| The exercise |
Please copy the stretch of the piece on Britain's digital future from "Last year the" through "on that later.", swapping "blueprint" for "plan".

| Document |
UK: Capital Of The Digital World?

Last year the UK government commissioned Lord Carter, the Communications Minister to come up with a blueprint for Britain’s digital future, in it are some guidelines that the government will transform into policies which they hope will benefit everyone in the country and also deliver the UK a 21st century economy to be proud of. Gordon Brown has said it will pave the way for a world class digital infrastructure and that the UK will be the digital capital of the world, although based on the content of the report I think he’s conveniently forgetting about Japan, South Korea, France, Australia, Canada, United States, the Scandinavian countries and many more emerging economies. Especially as the governments definition of high speed broadband is 2mbps, but more on that later.

Here are some of the lowhighlights of the report, I haven’t had the time or the inclination to read all 250 pages of it, so some stuff may be missing, especially all the waffle about the BBC and the licence fee.

Video Game Ratings.

As posted on TSA yesterday the Digital Britain report has tackled the issue of games ratings: An overhaul of the video game classification system will see the selling of a video game rated 12 or over to someone who is underage made illegal, currently the law is in place for games rated 15 or over and all respectable games retailers enforce this by asking to see ID if there is any doubt over a customer’s age. There doesn’t seem to be any further provision for irresponsible parents who let underage children play adult rated games, which is probably the single biggest reason why minors are exposed to inappropriate content.

UK Video Game Industry.

Hardly a week seems to go by without a development studio declaring they’re facing financial troubles, or being bought out and then cast aside, once the rights to the their top games have been snapped up and then shipped abroad. The report states that there are currently 10,000 games developers working in the UK who each generated £124,000 in global sales compared with the film industries average of £49,000 per worker. It also recognises that the UK has a worldwide reputation for creative and skilled workers producing original content like Grand Theft Auto, Tomb Raider, Lemmings, Lego Star Wars and LittleBigPlanet, yay!

The report states that the UK games industry faces huge threats from three main areas; 1) Games are becoming cheaper to develop abroad. 2) There is a skills shortage, with current UK Higher Education courses in games development not being of a high enough quality for industry requirements. 3) When original content is developed in the UK there isn’t sufficient support in this country to maintain ownership of the intellectual property of this content and it ends up benefiting overseas publishers.

To help overcome these challenges the government will listen to feedback to see if there is a need for the industry to receive tax relief or grants like the UK film industry does, and also many video game industries around the world currently do.

| Given data |
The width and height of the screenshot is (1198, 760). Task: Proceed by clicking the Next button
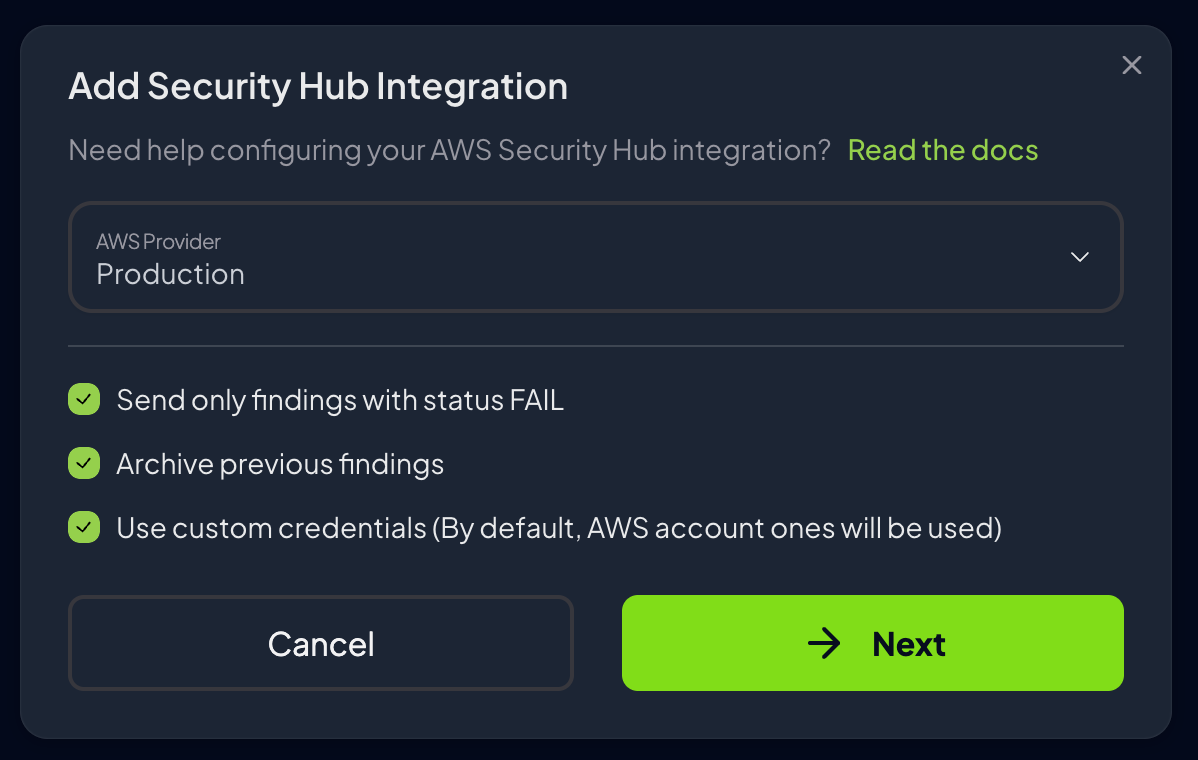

| Solution to the exercise |
Last year the UK government commissioned Lord Carter, the Communications Minister to come up with a plan for Britain’s digital future, in it are some guidelines that the government will transform into policies which they hope will benefit everyone in the country and also deliver the UK a 21st century economy to be proud of. Gordon Brown has said it will pave the way for a world class digital infrastructure and that the UK will be the digital capital of the world, although based on the content of the report I think he’s conveniently forgetting about Japan, South Korea, France, Australia, Canada, United States, the Scandinavian countries and many more emerging economies. Especially as the governments definition of high speed broadband is 2mbps, but more on that later.